Princes of Ireland - Edward Rutherfurd [291]
Margaret had done nothing about it. What could she do? She did not even try to find out anything more about the woman. When her husband had asked her that evening why she seemed upset, she had made up some excuse. She wanted to put the incident out of her mind.
But now, standing on the waterfront, she had discovered who the woman was. The wife of a rich alderman, with a big house no doubt, and all the luxuries that money could buy. Not, she reminded herself, that she had anything to be ashamed of. Doyle might be rich, but he was still a merchant. Her own husband was a gentleman, a grandson of Walsh of Carrickmines, no less, and significant enough to be invited to take part in the Riding of the Franchises today. Their estate might be down in the southern borderlands rather than in Fingal, as she would have liked, and it might yield only a modest income, but her husband had been educated in England, and his earnings as a lawyer made up for the shortcomings of the estate. She had no reason, she told herself, to feel at any disadvantage if she encountered this woman whose family had stolen from hers. But when she remembered that ugly little smirk, she still found herself tensing with anger. It would be better to avoid her entirely. Stay away, and not think about her.
So what spirit of self-destruction was it that caused her, a few moments later, to edge forward in the Doyle woman’s direction?
“There he is. There’s my man.” Joan Doyle waved a silk handkerchief. “He still doesn’t see me,” she said laughing. “One thing we know,” she announced cheerfully. “They’ll be hungry.”
Joan Doyle had known sorrow; but it seemed to her nowadays that she was the luckiest person alive. At eighteen she had been married, very happily, to a gentleman near Waterford. Six years later, having lost two children to fever, she lost her third child and her husband in a shipping accident. At twenty-four she was a widow, and for many months she entered a place of silent sadness from which she did not see any escape.

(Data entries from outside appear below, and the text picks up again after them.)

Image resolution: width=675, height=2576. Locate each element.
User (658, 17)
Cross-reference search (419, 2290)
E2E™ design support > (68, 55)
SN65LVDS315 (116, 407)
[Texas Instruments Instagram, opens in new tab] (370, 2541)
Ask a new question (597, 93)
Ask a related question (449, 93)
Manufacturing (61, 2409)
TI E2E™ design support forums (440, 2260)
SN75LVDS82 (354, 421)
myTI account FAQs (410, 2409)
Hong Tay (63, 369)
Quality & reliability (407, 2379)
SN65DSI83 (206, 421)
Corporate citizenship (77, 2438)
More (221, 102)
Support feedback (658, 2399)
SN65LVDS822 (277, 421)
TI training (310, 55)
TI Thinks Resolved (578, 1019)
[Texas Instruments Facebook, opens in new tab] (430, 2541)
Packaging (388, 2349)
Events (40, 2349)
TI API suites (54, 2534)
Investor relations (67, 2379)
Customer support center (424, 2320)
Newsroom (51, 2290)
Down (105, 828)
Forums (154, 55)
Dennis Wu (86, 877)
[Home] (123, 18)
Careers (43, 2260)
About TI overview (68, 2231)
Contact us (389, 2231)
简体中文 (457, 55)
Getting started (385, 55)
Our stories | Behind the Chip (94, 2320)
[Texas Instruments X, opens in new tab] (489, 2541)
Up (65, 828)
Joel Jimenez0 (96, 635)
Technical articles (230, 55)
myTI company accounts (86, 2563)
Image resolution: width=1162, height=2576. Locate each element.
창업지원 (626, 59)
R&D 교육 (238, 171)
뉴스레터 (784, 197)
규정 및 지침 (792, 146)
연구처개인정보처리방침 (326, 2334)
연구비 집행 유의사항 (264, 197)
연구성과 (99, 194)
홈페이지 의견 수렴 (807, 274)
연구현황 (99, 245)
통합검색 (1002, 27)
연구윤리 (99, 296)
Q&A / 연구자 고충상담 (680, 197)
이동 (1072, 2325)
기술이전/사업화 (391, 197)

But then she met John Doyle who, with great patience, coaxed her out of her misery and, after more than a year, into marriage. That had been six years ago and now, with a home and two children, Joan Doyle knew more happiness than she had ever dreamed to be possible. And being in any case a warm and affectionate soul, and having known what it was to suffer great pain, she made a point never, if possible, to give pain to others. She was always doing little kindnesses; and it would amuse her rich and genial husband that hardly a week went by without her coming to him with a new scheme to help someone in trouble.
“It must be your Spanish blood that makes you so warm,” he would laugh. Having no malice herself, she could never imagine it in others. This, too, her husband loved: it made him feel protective.
Joan became aware of Margaret when she was still a dozen yards away. She didn’t turn to look at her, at first, because the woman beside her had just started to engage her in conversation; but even out of the corner of her eye, she could see that it was the woman she had noticed the other week at Donnybrook Fair. For there couldn’t, surely, be two women in the Dublin area with such wonderful darkred hair. Not a trace of grey in it, either, though she guessed that the woman might be a little older than herself. Joan’s own hair had a few strands of grey, which she skilfully disguised; indeed, she had been smiling with rueful amusement at the thought that this red-headed woman clearly had no need of such artifice, when Margaret had seen her and taken that expression for a contemptuous smirk.
For Margaret’s assessment of Joan Doyle was based upon a misapprehension. Of the quarrel between their two families, Joan knew nothing at all. The dispute over the inheritance had been so ancient that Henry Butler had never bothered to tell his daughter about it. As for the present, Joan hadn’t the least idea who Margaret was.